Colchicine inhibits GABA A receptors independently of microtubule depolymerization

Abstract

Colchicine is a microtubule depolymerizing agent used extensively in the study of cytoskeleton-dependent cell functions. In studying the possible functional interaction between the GABA A receptor and the cytoskeleton, we found that colchicine inhibits GABA A receptor function by mechanisms independent of microtubule depolymerization. Human GABA A receptor α1 β2 γ2L subunits were co-expressed in Xenopus oocytes and the effects of colchicine on GABA A receptor function was assessed using the two-electrode voltage-clamp technique. Co-application of GABA (10 μM) with colchicine (100 μM) resulted in a 59.9% inhibition of GABA-gated chloride currents.
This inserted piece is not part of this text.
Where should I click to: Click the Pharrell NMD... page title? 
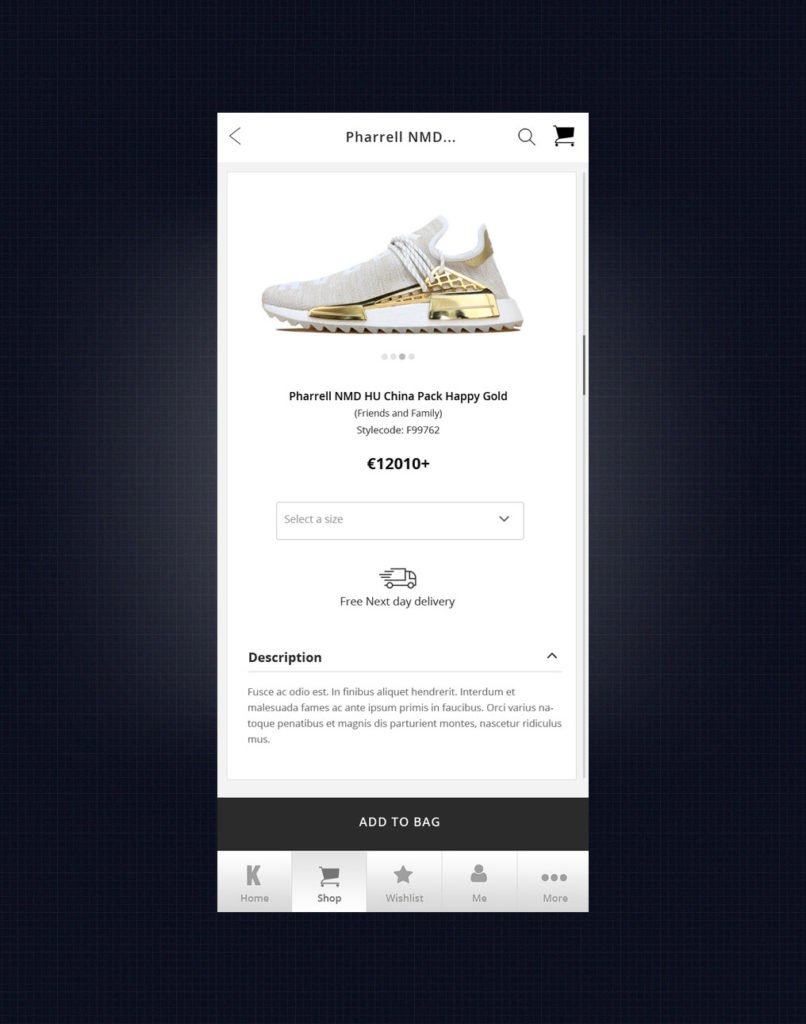(x=400, y=137)
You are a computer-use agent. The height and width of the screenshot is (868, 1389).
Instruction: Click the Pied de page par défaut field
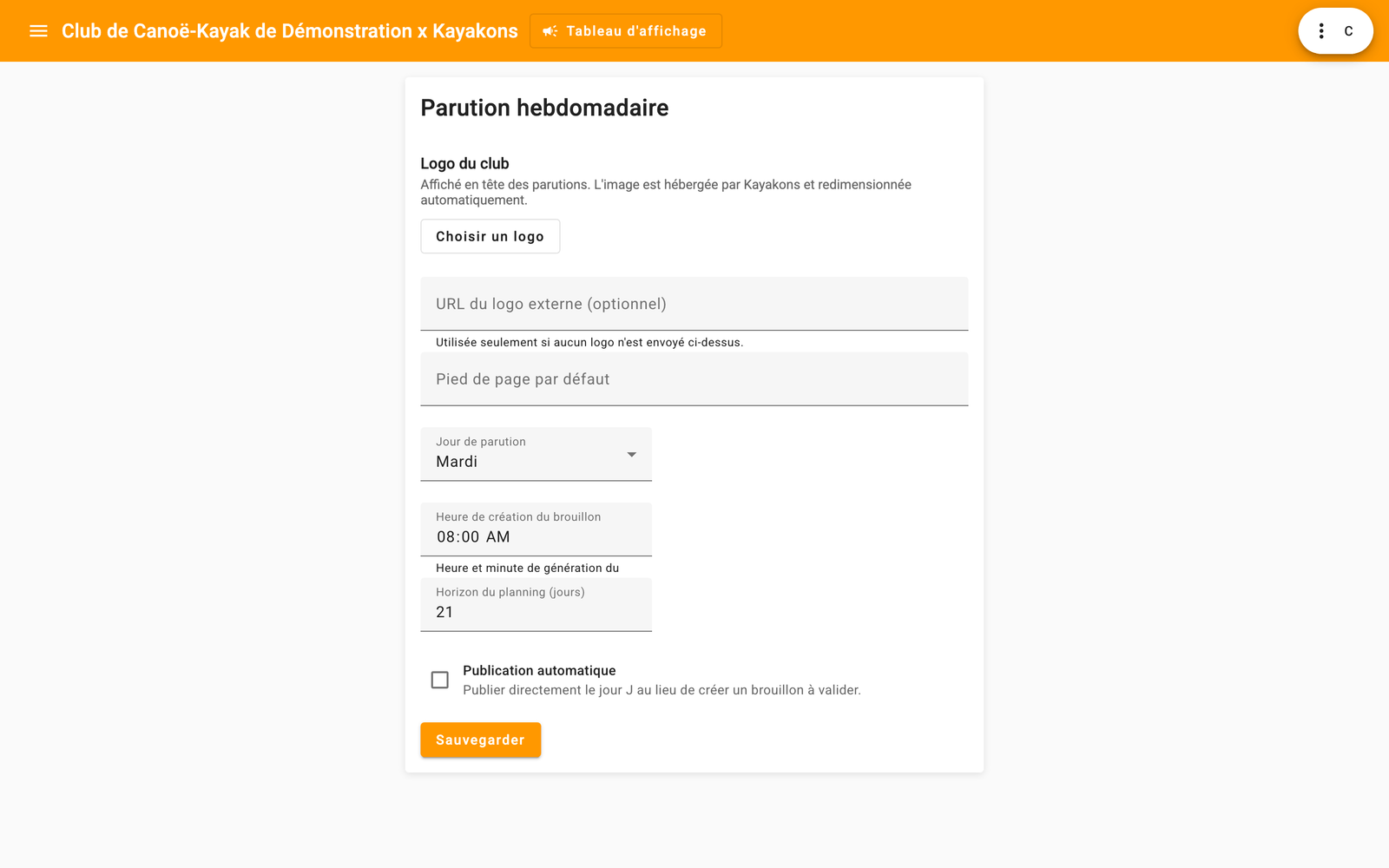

This effect was instantaneous in onset with no pre-incubation required and reversed within seconds. Other depolymerizing agents, such as nocodazole (20 μM) and vinblastine (200 μM), did not affect GABA A receptor function using the same co-application protocol used with colchicine. The polymerizing agent taxol (10–50 μM) did not affect colchicine inhibition of the GABA responses and did not itself alter GABA-gated chloride currents. The inhibitory effect of colchicine was present under conditions in which the oocyte microtubules had been depolymerized by cold temperature. These results indicate that colchicine inhibits the GABA A receptor via mechanisms unrelated to microtubule depolymerization. To further examine the inhibitory effect of colchicine on the GABA response, GABA (10–3000 μM) concentration-response curves were performed in the absence or presence of various concentrations of colchicine (30–300 μM). In the presence of colchicine, the GABA concentration-response curve was shifted to the right in a parallel fashion. A Schild plot of this data yielded a linear slope indicating that colchicine acts as a competitive antagonist at the GABA binding site. We conclude that colchicine is a competitive antagonist at the GABA A receptor and that studies using colchicine to examine the functional interaction between GABA A receptors and microtubules should be interpreted with caution.